Place a chair in the center labeled “The Guru.”
Invite the participant to role reverse: become the obstacle (the objection, the hostile witness, the loss).
Speak as the obstacle: “I am here to teach you patience.”
Double the obstacle: reveal the deeper teaching.
Debrief: What did you learn? How might you meet obstacles differently if each is guru?
Conclusion
Joko Beck’s teaching—“Every moment is the guru”—resonates deeply with Moreno’s role theory and BTC’s approach to advocacy. Roles are not accidents; they are teachers. Neuroscience confirms that embodied challenge reshapes the nervous system. Sociometry shows that every obstacle shifts the group matrix. BTC reframes trial not as battle alone but as classroom of transformation.
For the lawyer, this means that each objection, delay, and loss is not wasted.
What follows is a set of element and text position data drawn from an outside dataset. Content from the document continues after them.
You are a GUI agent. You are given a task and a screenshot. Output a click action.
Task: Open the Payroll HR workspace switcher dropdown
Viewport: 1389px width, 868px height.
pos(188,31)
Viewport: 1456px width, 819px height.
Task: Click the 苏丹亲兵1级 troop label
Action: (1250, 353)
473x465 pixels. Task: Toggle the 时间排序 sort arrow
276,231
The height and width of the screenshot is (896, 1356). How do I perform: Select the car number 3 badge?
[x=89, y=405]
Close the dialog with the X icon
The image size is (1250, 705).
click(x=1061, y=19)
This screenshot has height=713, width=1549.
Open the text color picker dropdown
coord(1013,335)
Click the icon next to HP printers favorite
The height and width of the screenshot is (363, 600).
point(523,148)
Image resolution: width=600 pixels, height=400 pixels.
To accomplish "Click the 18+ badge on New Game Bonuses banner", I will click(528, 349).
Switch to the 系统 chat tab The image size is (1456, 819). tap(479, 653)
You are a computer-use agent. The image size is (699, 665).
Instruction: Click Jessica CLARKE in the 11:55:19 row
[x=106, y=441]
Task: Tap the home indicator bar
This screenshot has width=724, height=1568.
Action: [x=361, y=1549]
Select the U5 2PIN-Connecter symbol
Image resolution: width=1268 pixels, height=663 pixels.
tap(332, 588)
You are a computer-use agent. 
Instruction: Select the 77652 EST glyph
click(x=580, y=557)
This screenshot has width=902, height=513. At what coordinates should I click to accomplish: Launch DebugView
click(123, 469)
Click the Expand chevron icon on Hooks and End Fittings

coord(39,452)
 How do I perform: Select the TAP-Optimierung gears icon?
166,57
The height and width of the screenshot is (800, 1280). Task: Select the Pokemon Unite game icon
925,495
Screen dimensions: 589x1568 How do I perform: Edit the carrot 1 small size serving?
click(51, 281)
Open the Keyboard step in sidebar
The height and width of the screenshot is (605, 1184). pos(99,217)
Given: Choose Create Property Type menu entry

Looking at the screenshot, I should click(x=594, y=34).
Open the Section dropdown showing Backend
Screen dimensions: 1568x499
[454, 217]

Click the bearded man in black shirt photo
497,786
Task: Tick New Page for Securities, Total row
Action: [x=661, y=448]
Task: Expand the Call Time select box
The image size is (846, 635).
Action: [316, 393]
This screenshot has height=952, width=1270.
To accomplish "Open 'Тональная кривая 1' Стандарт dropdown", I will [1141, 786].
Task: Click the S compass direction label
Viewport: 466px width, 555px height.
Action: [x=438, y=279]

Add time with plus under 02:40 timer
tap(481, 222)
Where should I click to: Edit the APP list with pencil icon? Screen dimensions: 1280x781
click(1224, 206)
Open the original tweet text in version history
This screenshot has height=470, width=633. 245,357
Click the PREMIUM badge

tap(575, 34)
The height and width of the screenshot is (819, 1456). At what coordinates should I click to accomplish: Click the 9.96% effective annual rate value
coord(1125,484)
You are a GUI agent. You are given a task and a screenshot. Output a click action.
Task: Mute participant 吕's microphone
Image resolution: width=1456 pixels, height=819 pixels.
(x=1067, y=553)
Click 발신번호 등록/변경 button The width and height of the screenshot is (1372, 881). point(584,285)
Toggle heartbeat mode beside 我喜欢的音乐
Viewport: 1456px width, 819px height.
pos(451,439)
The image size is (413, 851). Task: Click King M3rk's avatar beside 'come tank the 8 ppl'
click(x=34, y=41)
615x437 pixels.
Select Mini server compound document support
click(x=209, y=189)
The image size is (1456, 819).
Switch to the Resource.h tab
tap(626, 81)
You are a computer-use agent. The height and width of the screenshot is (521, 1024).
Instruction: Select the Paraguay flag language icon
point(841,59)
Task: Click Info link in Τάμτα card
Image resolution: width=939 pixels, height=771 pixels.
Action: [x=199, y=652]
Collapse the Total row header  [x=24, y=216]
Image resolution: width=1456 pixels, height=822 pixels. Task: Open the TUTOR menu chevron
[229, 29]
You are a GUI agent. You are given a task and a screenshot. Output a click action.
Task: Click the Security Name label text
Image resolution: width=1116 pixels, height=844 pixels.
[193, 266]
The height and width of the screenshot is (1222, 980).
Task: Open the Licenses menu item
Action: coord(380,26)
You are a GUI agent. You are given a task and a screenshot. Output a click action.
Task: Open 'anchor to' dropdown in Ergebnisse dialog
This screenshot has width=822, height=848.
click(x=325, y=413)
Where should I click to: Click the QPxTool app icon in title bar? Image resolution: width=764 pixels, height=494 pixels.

Each is an invitation to live into new roles of patience, courage, compassion, and presence. The guru is always here, disguised as difficulty, whispering the lessons that grow us into advocates who can endure, heal, and transform.
“Life always gives us exactly the teacher we need at every moment… Every moment is the guru.” — Joko Beck
References
Beck, J. (1993). Everyday Zen: Love and Work. HarperOne.
Moreno, J. L. (1946). Who Shall Survive? Beacon House.
Moreno, J. L. (1953). Psychodrama: Volume 1. Beacon House.
Porges, S. W. (2011). The Polyvagal Theory. Norton.
Johnson, L. E. (2025). Building The Case: Storytelling When Facts Are Fixed and Stakes Are High. Trial Whisperer Press.